The Bridge – It’s not heroin, but I might be hooked
The edgy, basic-cable network FX has stacked up quite a batting average in recent years with hits like ‘Louie’, ‘Justified’, ‘American Horror Story’, and ‘It’s Always Sunny in Philadelphia’. And it looks like the network’s Wednesday night drama, ‘The Bridge’, is shaping up to be another home run.
Serial murder, cartel dealings, and a talented cast drive the show, while the modern-day racial tension and injustice of sister cities that meet at a highly contested Mexican/American border adds a compelling relevance. The Bridge had a strong and mesmerizing beginning, despite a somewhat off-putting initial performance by female lead Diane Kruger (The Host, Inglorious Bastards), as El Paso police detective Sonya Cross. It’s not that Kruger was bad, or even unbelievable as the socially inept detective; I don’t know, maybe it’s that the actress wasn’t sure how to play a character that apparently suffers from Aspergers, a condition that falls on the higher-functioning end of the Autism Spectrum. Or perhaps it’s that she played the part too well. Either way, the German-born actress was a little hard to watch in the early parts of that first episode, but as things progressed, so did Kruger’s performance and the natural feel and flow of the show. Now, when she’s on screen, it’s hard to look away.
The gritty appeal of the The Bridge owes its thanks to a few others as well; Sonya Cross isn’t carrying this thing all by herself.

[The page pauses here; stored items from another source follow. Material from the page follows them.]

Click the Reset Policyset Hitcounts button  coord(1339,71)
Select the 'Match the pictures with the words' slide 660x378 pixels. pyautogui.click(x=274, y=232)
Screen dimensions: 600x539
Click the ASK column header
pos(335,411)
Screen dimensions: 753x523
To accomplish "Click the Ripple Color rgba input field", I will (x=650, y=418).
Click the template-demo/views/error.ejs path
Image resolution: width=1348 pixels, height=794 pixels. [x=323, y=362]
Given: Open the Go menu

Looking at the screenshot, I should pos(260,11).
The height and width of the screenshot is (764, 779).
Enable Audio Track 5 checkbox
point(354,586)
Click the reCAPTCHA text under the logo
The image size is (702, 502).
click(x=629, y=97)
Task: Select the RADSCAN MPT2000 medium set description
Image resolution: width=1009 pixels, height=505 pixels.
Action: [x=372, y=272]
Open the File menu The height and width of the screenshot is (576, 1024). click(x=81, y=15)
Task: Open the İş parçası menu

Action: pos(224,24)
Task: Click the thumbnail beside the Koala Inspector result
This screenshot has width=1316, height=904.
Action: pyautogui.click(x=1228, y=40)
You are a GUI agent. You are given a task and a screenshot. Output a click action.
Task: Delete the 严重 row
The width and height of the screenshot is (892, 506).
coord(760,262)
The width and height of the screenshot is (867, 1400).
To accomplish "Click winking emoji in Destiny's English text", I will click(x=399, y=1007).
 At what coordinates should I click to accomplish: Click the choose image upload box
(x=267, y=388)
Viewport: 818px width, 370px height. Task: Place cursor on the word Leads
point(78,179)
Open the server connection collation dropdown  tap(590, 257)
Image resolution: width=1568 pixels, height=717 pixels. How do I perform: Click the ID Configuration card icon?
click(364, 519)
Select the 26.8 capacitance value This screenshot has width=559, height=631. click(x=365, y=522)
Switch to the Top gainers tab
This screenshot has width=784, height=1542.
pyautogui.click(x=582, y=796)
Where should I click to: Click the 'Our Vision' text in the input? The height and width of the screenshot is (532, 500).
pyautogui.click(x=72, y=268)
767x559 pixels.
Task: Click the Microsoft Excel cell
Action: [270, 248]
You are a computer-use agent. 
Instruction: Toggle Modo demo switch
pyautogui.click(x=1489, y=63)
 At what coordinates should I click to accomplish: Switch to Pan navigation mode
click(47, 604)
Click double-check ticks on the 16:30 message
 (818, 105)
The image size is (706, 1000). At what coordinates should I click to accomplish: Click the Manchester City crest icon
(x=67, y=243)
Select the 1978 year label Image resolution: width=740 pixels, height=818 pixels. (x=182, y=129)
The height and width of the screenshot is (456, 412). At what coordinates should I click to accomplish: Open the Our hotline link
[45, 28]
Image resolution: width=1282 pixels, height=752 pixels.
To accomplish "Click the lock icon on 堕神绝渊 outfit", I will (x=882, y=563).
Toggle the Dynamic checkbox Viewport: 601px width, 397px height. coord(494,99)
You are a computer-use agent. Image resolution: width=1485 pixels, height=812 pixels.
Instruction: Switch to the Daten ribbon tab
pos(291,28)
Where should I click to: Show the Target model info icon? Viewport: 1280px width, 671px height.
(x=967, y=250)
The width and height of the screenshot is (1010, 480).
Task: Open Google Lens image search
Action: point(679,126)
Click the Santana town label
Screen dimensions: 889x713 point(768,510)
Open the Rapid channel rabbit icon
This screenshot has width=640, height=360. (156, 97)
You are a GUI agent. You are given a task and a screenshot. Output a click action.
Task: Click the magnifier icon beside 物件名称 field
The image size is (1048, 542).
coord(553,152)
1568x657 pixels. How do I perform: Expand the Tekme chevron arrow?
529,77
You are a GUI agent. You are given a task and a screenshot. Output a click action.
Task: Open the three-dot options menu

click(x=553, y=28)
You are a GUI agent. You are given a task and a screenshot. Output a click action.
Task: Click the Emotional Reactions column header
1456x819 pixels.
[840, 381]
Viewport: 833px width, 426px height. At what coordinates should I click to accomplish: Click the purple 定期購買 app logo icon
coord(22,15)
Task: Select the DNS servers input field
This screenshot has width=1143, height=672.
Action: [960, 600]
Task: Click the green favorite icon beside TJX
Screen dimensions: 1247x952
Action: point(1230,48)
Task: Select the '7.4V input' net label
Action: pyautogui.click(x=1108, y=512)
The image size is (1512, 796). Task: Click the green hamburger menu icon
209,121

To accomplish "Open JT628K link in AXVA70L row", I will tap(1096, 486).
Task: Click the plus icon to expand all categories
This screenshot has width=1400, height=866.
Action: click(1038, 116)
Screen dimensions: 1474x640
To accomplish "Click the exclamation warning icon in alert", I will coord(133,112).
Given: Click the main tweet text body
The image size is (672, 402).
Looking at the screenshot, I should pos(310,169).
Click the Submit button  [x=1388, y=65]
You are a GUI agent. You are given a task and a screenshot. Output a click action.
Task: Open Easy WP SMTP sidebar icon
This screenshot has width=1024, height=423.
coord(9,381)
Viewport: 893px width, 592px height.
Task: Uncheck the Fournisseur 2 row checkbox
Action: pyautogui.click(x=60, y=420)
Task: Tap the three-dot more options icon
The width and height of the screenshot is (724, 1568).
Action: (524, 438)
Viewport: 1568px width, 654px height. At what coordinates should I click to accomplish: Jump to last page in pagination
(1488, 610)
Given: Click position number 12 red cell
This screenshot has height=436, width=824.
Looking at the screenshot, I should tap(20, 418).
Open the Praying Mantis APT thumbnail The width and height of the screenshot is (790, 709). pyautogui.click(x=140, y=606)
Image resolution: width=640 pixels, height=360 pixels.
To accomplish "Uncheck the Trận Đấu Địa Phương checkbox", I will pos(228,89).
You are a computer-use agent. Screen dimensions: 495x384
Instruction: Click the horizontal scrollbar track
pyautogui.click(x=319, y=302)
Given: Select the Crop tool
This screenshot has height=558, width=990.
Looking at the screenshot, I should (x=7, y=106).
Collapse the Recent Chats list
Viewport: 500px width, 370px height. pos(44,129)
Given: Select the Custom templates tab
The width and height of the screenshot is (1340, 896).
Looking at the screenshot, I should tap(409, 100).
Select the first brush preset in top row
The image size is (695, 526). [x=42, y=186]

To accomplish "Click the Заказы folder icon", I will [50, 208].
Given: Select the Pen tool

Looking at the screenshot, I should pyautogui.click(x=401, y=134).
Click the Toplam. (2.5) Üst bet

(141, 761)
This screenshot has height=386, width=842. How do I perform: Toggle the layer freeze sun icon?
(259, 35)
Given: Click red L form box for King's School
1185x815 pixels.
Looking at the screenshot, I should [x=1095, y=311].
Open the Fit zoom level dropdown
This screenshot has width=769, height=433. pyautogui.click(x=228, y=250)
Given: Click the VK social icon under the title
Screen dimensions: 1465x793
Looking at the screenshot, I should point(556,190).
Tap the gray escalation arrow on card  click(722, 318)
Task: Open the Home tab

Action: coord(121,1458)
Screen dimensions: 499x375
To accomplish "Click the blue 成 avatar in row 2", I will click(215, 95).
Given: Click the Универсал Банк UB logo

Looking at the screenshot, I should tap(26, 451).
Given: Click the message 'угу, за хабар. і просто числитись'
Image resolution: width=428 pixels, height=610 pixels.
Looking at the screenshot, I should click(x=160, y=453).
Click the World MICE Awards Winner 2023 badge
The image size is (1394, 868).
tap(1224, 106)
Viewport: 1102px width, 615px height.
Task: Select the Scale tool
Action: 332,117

The always dependable and sometimes creepy Ted Levine (Monk, Silence of the Lambs) plays lieutenant Hank Wade, a nearing retirement, “elder-of-the-tribe” type leader, and something of a father figure to Sonya. And, praise be, Levine still has that awesomely macabre and morbidly charming voice that has earned him a place in my heart and my nightmares.
The big surprise of the series is easily Matthew Lillard (The Descendants, Scream). Making a strong comeback in recent years, Lillard makes weekly appearances on the show as Daniel Frye, a nearly morally bankrupt journalist who tries to hide from his misdeeds and guilt in the bottom of a bottle of this, or a nickel-bag of that. Once or twice, I thought I saw his performance slipping, but that could have just been my imagination, because at one point in episode ten (“Old Friends”), I caught myself holding back a tear or two as a “rock-bottom” Frye testified and exercised a few demons at an emotional AA meeting. The scene was perfectly jarring. Well done Lillard.
The series favorite has to be the talented Damian Bircher, (Savages, Che) who plays the male lead, Marco Ruiz, a conflicted and sometimes questionable homicide detective for the Mexican state of Chihuahua. Ruiz is a great character with a touch of that old Mexican cowboy swagger. He’s easy to like and easy to cheer for despite a tendency to look the other way, and an all too familiar weakness for women.
Makers of the show have made some unusual choices, but in a modern, entertainment-driven world where just about everything that can be done has already been done to death, can anyone blame them? For example, who gives up the “big reveal” two weeks before the end of the season? Major portions of the mystery and intrigue that propelled the show were apparently resolved in last week’s episode titled “Take the Ride, Pay the Toll” (which seems a play on the Hunter S. Thompson quote, “Buy the ticket, take the ride”).
To date, this episode has cut the deepest for me. It was as powerful and climactic as a successful and popular season finale. The hour kept a good emotional pace and focused on the endgame of the serial killer that Cross and Ruiz have been hunting all season. It culminated in the standoff/hostage scene on the Bridge of the Americas. The outcome of the climax appeared not to go along with the killer’s master plan, but the smile on his face as he was being handcuffed seemed to suggest that either his plan was exactly a success, or possibly that its final stages were yet to be revealed.
The shooting of Daniel Frye and the tortured drowning of Ruiz’s son, Gus, (Carlos Pratts), in that 11th episode were hugely upsetting, but I think ultimately necessary to give the show credibility. It’s unfortunate that this is the case, but if no one died … who would tune in?